Self-will is the essence of magic: the ability to influence your worldview consciously. The body, too, is a highly complex system - recursive in many ways. We can introspect; self-awareness right? Within one's own mind, Will is a real force, because it is an alternate way of phrasing "one's own mind"; a recursion.

The mystical part comes in if you view humanity - or Life - as a metasystem unto itself (certainly an internally and factually consistent view), and then consider what its Will is doing and how. This can be also described in terms of ecosystems, gaiology, etc, without the concept of will. Just as physics and free will aren't incompatible, these two are not either.
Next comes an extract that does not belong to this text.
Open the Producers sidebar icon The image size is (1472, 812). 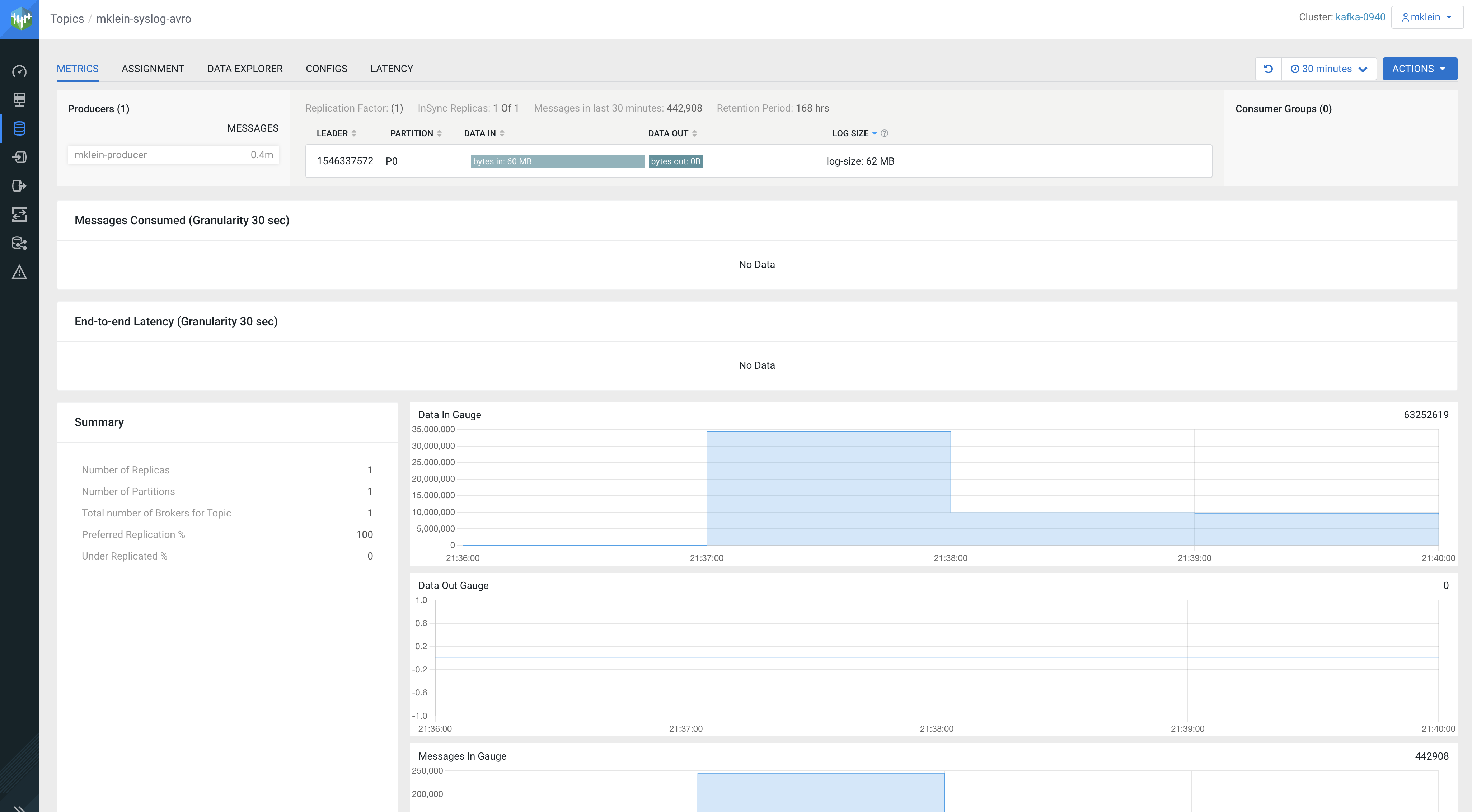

These are basically why I can be simultaneously spiritual and have a very rigorous logical/skeptical view. I am a bit sad that this is not more common. On the one hand you have the woos (as with >95% of people in empaths, a comm I moderate) who don't bother to think logically, consider Sir Ockham, think of the many and splendid ways they can delude themselves. On the other, you have the "skeptics" (like most people on forums.randi.org) who take an equally faith-based view in the exclusive mundanity of the world, e.g. hard atheism - one they have a certain righteousness about but can be both less fun, and not necessarily logically rigorous either (I've seen plenty of fallacies from the lips of 'skeptics'). (FWIW, aside from ad hominems, I haven't seen Randi himself do this - if anything he's quite consistent about not being able to prove a negative and having an apparently sincere desire to find a reliable demonstration of something that would expand his worldview.)
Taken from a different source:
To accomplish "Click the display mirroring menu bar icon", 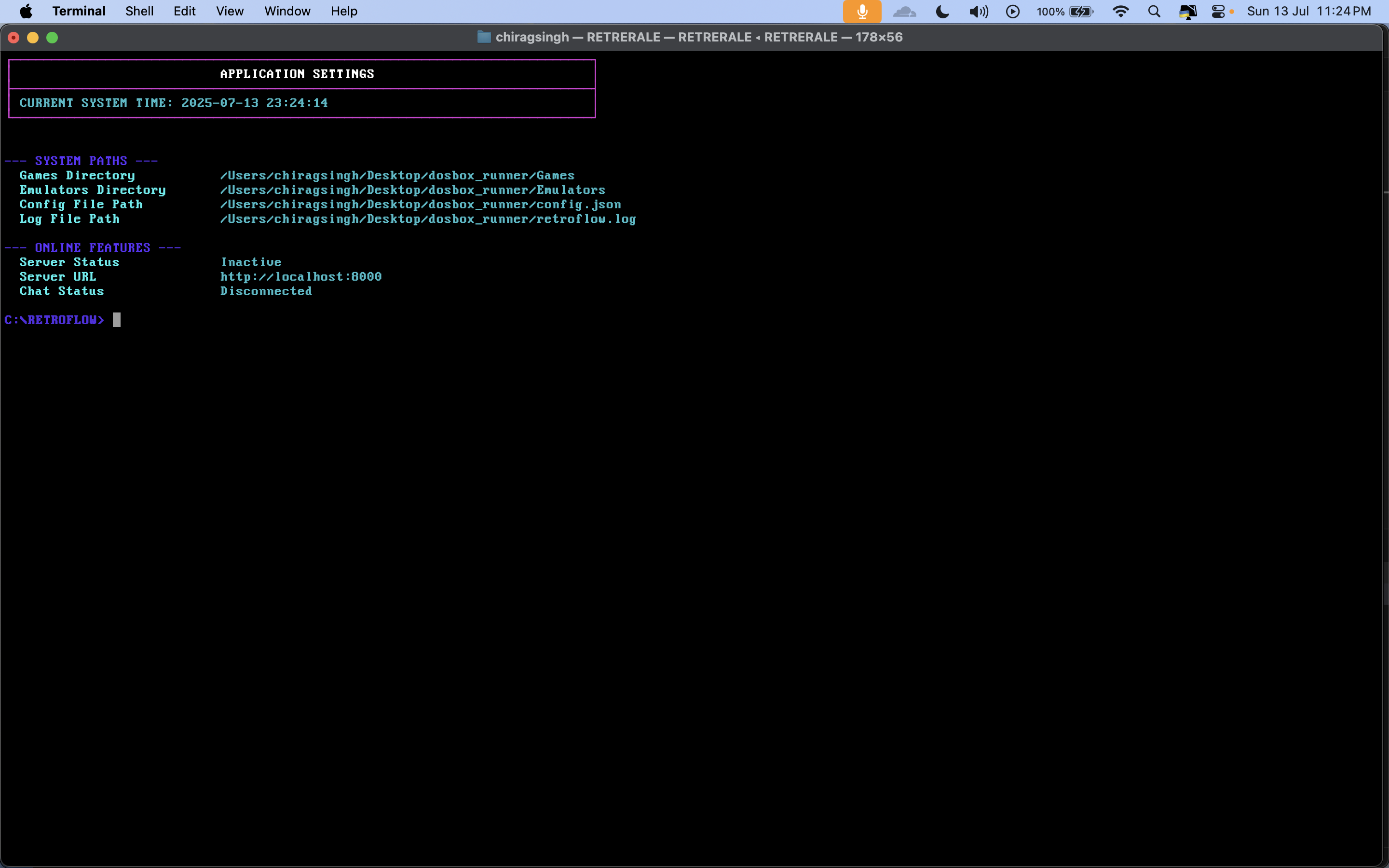I will (x=1187, y=12).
On the gripping hand, there's me and people like me - most of my friends fall into this category, fortunately. It can be harder, because it necessitates having multiple worldviews (systems) in your mind simultaneously, and resolving apparent-but-not-really conflicts between them. The ability to apply skepticism tempered with a humility about its domain. It is not as comfortable as the relative surety of either of the other approaches, both of which psychologically insulate themselves very well from any attacks.

I think that's about as succinct as I can be without being cryptic.